**EXERCISE GOAL**
Filter out every line below that lacks "will", and copy the rest.

RECORDS SHOWN Start Marker

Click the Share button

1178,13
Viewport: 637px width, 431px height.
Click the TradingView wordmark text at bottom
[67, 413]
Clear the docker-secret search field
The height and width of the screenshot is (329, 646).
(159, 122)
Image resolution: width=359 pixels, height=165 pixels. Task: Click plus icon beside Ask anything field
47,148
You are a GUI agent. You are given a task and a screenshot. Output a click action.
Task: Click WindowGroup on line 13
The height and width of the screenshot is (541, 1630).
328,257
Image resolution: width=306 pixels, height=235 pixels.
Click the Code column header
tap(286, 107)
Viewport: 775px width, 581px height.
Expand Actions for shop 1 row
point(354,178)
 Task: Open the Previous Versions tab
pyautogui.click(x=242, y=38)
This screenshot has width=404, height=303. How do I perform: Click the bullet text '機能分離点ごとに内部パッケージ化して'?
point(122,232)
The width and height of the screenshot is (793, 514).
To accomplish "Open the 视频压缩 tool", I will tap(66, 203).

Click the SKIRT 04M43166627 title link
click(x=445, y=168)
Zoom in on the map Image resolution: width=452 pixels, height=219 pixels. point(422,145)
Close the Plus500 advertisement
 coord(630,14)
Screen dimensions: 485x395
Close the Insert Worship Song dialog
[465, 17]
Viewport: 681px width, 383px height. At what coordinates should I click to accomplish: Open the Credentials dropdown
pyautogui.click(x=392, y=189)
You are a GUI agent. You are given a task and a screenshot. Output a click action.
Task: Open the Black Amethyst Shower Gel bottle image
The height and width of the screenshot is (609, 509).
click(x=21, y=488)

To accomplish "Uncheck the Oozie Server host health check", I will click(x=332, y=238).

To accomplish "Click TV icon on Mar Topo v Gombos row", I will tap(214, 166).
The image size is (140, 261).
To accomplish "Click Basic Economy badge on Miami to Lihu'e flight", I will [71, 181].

RECORDS SHOWN End Marker

**YOUR RESPONSE**
To accomplish "Open the 视频压缩 tool", I will tap(66, 203).
To accomplish "Uncheck the Oozie Server host health check", I will click(x=332, y=238).
To accomplish "Click TV icon on Mar Topo v Gombos row", I will tap(214, 166).
To accomplish "Click Basic Economy badge on Miami to Lihu'e flight", I will [71, 181].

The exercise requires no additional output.